Tebboune opère un nouveau mini remaniement ministériel : Des changements et des enjeux
Le président de la République, Abdelmadjid Tebboune, a nommé mercredi Farid Kourtel au poste de ministre de l’Industrie et Fouzia Naama comme ministre déléguée auprès du ministre de l’Intérieur, des Collectivités locales et des Transports, chargée des Collectivités locales, complétant ainsi en deux temps le remaniement ministériel partiel entamé la veille et mettant un terme, du moins provisoirement, aux spéculations qui entouraient la composition du prochain gouvernement dans le sillage des élections législatives.
La méthode retenue cette fois mérite qu’on s’y attarde. Contrairement aux remaniements précédents, annoncés en un seul bloc, celui-ci s’est déroulé en deux séquences distinctes. Mardi, la présidence avait fait savoir que Mohammed Lamine Lebbou quittait la Banque d’Algérie pour prendre le portefeuille des Finances, tandis que l’Agriculture, le Travail et la Communication changeaient également de titulaires. Le lendemain seulement, mercredi, sont venues les nominations de l’Industrie et de la nouvelle ministre déléguée aux Collectivités locales. Ce phasage en dit long sur la nature du réajustement en cours. Il ne s’agit pas d’un remaniement d’ampleur redessinant l’architecture du gouvernement, mais d’ajustements ciblés touchant des portefeuilles précis, économiques pour l’essentiel, avec les Finances et l’Industrie, et sociaux avec le Travail et les Collectivités locales. La Communication et l’Agriculture, elles, répondaient davantage à des logiques propres à chaque secteur, la première marquée par un passage éclair de moins d’un an, la seconde par un dossier judiciaire qui pesait sur son ancien titulaire.

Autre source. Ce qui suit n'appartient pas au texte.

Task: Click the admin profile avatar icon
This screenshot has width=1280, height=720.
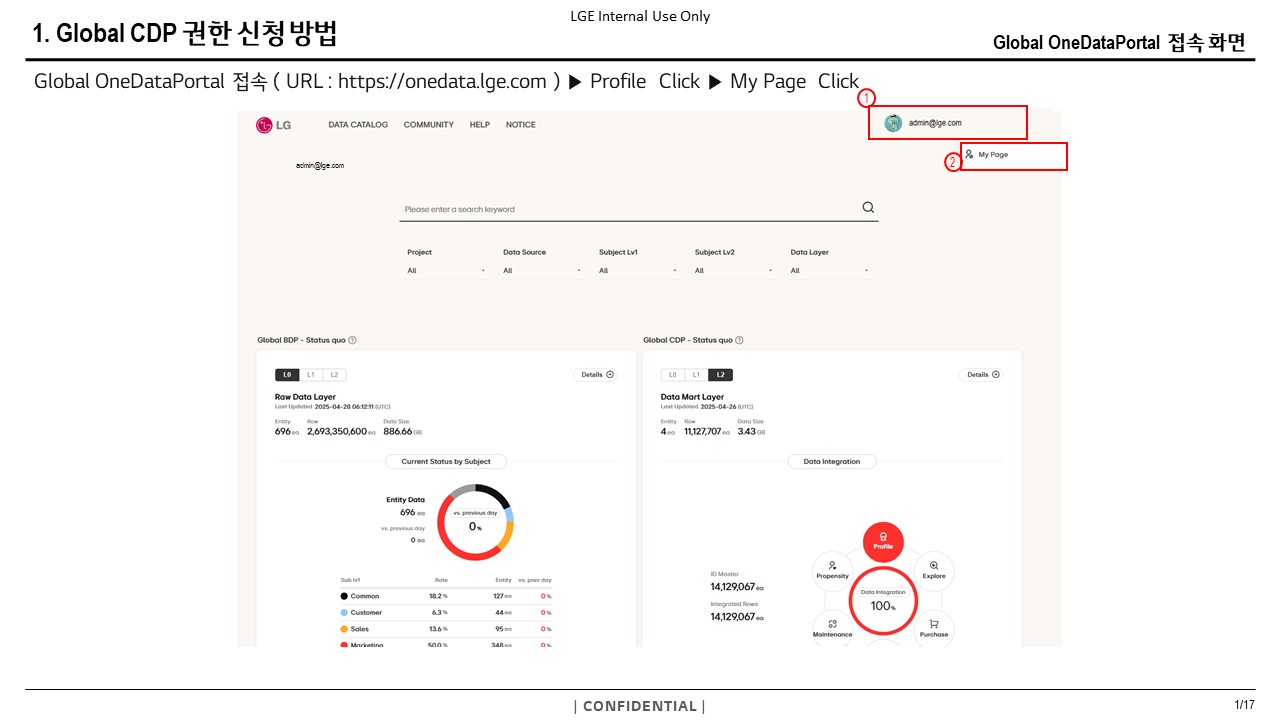Action: click(893, 123)
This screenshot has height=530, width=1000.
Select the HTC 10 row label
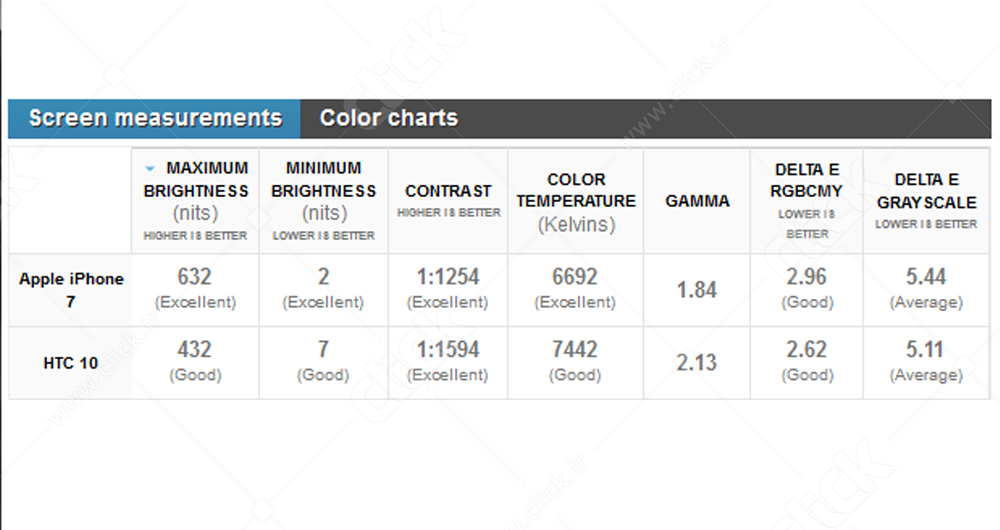click(x=71, y=363)
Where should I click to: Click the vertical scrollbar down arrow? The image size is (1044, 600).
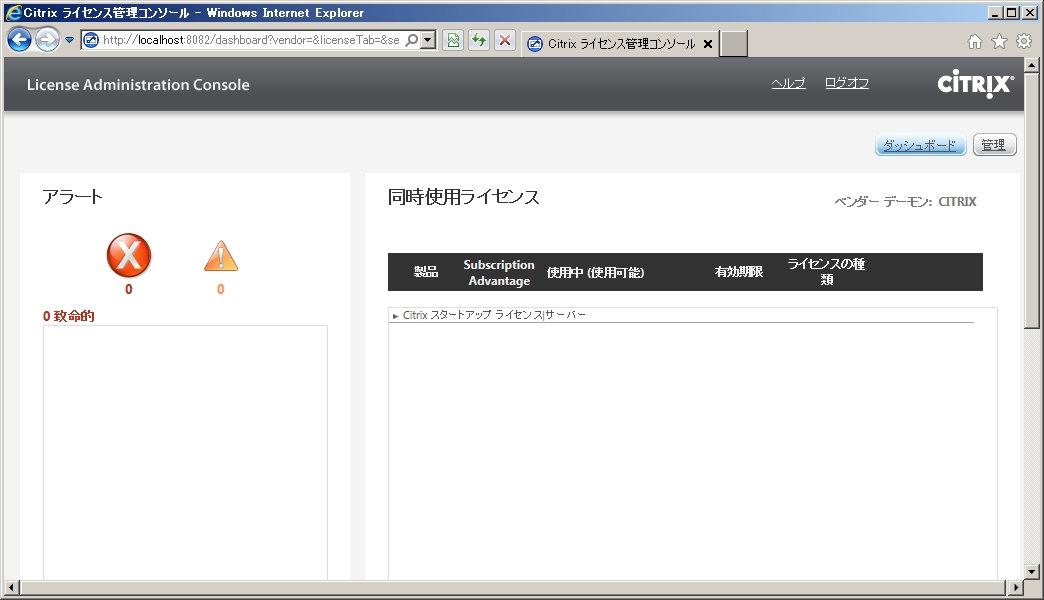pyautogui.click(x=1033, y=571)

L’arrivée de Farid Kourtel à l’Industrie s’inscrit dans cette lecture économique du réajustement. Conseiller du président chargé des affaires économiques depuis le printemps, ancien recteur universitaire, il hérite d’un secteur identifié depuis plusieurs années comme un pilier de la diversification économique, entre relance des filières manufacturières et réduction de la dépendance aux importations. Sa nomination confirme la volonté de la présidence de continuer à puiser dans le vivier des conseillers et experts économiques placés récemment auprès du chef de l’État, une tendance déjà observée avec la nomination de Mohammed Lamine Lebbou aux Finances.
Le choix de Fouzia Naama comme ministre déléguée chargée des Collectivités locales répond à une logique différente, celle de l’expérience du terrain. Ancienne wali de Boumerdès depuis septembre 2023, elle a suivi de près les dossiers de développement local, un profil qui colle directement à ses nouvelles attributions. Sa nomination illustre par ailleurs une pratique de plus en plus courante ces dernières années, celle du recours à d’anciens responsables de l’exécutif local pour occuper des postes ministériels délégués, jugés plus techniques que politiques.
Au-delà des profils, c’est le calendrier de ce mini remaniement qui interpelle les observateurs. Intervenant après les élections législatives, il alimentait depuis plusieurs semaines des supputations sur un possible changement plus large de gouvernement, voire sur la nomination d’un nouveau Premier ministre. En optant pour des ajustements limités à quelques portefeuilles, sans toucher à l’architecture générale de l’exécutif ni à sa direction, la présidence semble avoir tranché en faveur de la continuité plutôt que de la rupture. Le message envoyé est celui d’une équipe gouvernementale jugée globalement en phase avec les priorités présidentielles, mais dont certains maillons nécessitaient un renforcement ciblé, en particulier sur les dossiers financiers et industriels, considérés comme prioritaires pour les mois à venir.
Reste que ce réajustement, aussi mesuré soit il dans sa forme, replace immédiatement plusieurs chantiers sensibles sous les projecteurs. La réforme bancaire, la relance industrielle et la modernisation de la gestion locale figurent parmi les dossiers que les nouveaux arrivants devront désormais faire avancer, avec l’attention soutenue d’une présidence qui a multiplié ces derniers mois les rappels à la performance adressés à son gouvernement.